What the task asks: Entries follow. Give back exactly the lines starting at the one containing "This screenshot has width=607, height=463." and ending at the one containing "The width and height of the screenshot is (960, 576).", and no other lines.
== Dataset records ==
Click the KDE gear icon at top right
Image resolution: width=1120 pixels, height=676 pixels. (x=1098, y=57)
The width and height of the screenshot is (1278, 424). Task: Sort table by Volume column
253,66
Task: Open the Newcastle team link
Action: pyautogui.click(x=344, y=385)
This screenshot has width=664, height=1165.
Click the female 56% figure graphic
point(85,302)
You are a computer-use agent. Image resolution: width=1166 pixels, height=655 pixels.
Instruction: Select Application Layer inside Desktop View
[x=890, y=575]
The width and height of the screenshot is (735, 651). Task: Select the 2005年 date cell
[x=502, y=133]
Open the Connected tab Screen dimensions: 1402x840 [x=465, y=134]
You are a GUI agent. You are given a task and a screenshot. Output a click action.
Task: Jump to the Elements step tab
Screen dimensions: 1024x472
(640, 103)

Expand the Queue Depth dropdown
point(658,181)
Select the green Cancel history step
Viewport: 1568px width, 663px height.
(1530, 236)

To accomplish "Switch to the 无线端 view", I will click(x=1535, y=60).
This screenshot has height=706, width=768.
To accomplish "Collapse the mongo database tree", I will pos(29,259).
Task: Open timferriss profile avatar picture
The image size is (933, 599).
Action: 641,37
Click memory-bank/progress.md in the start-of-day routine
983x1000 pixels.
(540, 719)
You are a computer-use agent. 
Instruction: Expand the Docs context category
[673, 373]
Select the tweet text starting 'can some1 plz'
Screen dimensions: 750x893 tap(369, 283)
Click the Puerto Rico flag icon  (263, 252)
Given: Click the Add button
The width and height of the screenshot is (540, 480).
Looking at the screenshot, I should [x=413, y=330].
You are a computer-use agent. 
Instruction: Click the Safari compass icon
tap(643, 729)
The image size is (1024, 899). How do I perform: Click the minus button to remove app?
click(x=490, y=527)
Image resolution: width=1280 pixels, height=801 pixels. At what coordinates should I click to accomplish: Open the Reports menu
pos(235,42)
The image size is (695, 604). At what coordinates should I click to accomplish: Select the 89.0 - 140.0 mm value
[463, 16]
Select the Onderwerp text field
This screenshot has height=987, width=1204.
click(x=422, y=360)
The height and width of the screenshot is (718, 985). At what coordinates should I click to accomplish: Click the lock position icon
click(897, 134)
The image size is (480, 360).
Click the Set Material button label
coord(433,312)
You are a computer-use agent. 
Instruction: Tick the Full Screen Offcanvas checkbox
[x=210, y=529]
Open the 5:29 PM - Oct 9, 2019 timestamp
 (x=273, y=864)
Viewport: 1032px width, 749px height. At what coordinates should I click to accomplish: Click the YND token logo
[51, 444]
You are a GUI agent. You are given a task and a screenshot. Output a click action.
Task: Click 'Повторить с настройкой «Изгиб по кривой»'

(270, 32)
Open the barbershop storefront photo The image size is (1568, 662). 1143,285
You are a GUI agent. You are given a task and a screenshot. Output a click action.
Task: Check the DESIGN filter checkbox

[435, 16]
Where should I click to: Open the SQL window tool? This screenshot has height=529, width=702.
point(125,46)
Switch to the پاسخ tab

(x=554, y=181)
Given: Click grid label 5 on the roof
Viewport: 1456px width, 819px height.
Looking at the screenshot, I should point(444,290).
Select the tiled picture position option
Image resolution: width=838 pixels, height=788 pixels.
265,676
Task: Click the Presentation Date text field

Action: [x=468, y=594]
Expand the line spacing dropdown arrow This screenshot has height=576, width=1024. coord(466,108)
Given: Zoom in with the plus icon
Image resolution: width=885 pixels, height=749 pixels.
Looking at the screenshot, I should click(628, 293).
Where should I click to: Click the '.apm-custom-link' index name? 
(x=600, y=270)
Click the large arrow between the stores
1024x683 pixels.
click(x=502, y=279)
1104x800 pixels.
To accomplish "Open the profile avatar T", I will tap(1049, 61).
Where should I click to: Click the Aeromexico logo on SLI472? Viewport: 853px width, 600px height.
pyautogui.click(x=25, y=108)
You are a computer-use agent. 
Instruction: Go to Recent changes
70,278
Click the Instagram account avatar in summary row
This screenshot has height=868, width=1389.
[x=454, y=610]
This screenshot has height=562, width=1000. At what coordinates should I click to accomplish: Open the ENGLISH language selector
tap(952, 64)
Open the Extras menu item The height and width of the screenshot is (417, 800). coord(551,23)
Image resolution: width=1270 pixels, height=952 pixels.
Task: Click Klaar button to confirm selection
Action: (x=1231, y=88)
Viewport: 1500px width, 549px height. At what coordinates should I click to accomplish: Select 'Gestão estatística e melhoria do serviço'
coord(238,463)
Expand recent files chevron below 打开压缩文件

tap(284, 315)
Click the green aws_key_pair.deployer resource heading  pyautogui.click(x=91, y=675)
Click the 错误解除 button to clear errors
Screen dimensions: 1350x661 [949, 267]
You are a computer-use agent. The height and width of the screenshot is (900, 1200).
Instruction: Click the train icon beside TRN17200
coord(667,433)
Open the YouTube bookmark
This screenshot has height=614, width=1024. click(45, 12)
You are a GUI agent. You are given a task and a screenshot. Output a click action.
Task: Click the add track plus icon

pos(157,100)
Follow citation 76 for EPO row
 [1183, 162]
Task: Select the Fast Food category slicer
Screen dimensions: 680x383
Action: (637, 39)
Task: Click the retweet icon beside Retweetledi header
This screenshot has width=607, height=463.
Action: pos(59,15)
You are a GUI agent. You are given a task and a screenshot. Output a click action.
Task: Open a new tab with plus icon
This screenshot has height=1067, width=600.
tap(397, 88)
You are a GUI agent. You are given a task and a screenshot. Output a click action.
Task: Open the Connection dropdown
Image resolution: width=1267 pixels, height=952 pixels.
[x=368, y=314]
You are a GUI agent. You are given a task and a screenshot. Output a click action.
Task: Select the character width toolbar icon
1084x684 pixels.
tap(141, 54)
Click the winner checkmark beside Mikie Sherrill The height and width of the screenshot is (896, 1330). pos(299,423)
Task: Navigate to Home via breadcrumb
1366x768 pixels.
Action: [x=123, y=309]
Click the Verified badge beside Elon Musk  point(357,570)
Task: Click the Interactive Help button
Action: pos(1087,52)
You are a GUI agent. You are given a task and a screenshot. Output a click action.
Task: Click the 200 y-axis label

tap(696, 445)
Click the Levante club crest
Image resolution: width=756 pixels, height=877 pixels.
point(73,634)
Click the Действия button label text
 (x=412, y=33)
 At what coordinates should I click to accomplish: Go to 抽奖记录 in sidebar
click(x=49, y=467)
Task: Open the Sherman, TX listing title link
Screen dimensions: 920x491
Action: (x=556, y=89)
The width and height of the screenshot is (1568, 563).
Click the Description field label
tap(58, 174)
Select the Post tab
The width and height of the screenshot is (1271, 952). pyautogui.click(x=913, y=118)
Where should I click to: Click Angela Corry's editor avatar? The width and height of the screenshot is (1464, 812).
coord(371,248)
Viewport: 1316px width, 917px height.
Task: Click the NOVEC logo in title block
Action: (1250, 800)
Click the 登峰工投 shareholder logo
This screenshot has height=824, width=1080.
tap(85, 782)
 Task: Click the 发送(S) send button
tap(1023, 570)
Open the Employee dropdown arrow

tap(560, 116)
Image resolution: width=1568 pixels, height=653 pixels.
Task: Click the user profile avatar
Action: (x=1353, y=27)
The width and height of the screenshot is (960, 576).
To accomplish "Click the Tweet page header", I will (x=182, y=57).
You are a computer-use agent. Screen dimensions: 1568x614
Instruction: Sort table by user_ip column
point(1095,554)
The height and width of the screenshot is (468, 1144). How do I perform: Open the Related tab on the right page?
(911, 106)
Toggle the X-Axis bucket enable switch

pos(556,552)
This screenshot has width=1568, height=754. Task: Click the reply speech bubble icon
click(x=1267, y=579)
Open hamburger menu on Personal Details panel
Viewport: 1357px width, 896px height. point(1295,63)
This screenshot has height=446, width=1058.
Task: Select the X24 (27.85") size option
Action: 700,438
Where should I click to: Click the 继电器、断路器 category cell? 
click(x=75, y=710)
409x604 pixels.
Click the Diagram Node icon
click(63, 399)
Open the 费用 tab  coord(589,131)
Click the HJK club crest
===
Solution for this exercise:
This screenshot has width=607, height=463.
Action: pos(59,15)
You are a GUI agent. You are given a task and a screenshot. Output a click action.
Task: Open a new tab with plus icon
This screenshot has height=1067, width=600.
tap(397, 88)
You are a GUI agent. You are given a task and a screenshot. Output a click action.
Task: Open the Connection dropdown
Image resolution: width=1267 pixels, height=952 pixels.
[x=368, y=314]
You are a GUI agent. You are given a task and a screenshot. Output a click action.
Task: Select the character width toolbar icon
1084x684 pixels.
tap(141, 54)
Click the winner checkmark beside Mikie Sherrill The height and width of the screenshot is (896, 1330). pos(299,423)
Task: Navigate to Home via breadcrumb
1366x768 pixels.
Action: [x=123, y=309]
Click the Verified badge beside Elon Musk  point(357,570)
Task: Click the Interactive Help button
Action: pos(1087,52)
You are a GUI agent. You are given a task and a screenshot. Output a click action.
Task: Click the 200 y-axis label

tap(696, 445)
Click the Levante club crest
Image resolution: width=756 pixels, height=877 pixels.
point(73,634)
Click the Действия button label text
 (x=412, y=33)
 At what coordinates should I click to accomplish: Go to 抽奖记录 in sidebar
click(x=49, y=467)
Task: Open the Sherman, TX listing title link
Screen dimensions: 920x491
Action: (x=556, y=89)
The width and height of the screenshot is (1568, 563).
Click the Description field label
tap(58, 174)
Select the Post tab
The width and height of the screenshot is (1271, 952). pyautogui.click(x=913, y=118)
Where should I click to: Click Angela Corry's editor avatar? The width and height of the screenshot is (1464, 812).
coord(371,248)
Viewport: 1316px width, 917px height.
Task: Click the NOVEC logo in title block
Action: (1250, 800)
Click the 登峰工投 shareholder logo
This screenshot has height=824, width=1080.
tap(85, 782)
 Task: Click the 发送(S) send button
tap(1023, 570)
Open the Employee dropdown arrow

tap(560, 116)
Image resolution: width=1568 pixels, height=653 pixels.
Task: Click the user profile avatar
Action: (x=1353, y=27)
The width and height of the screenshot is (960, 576).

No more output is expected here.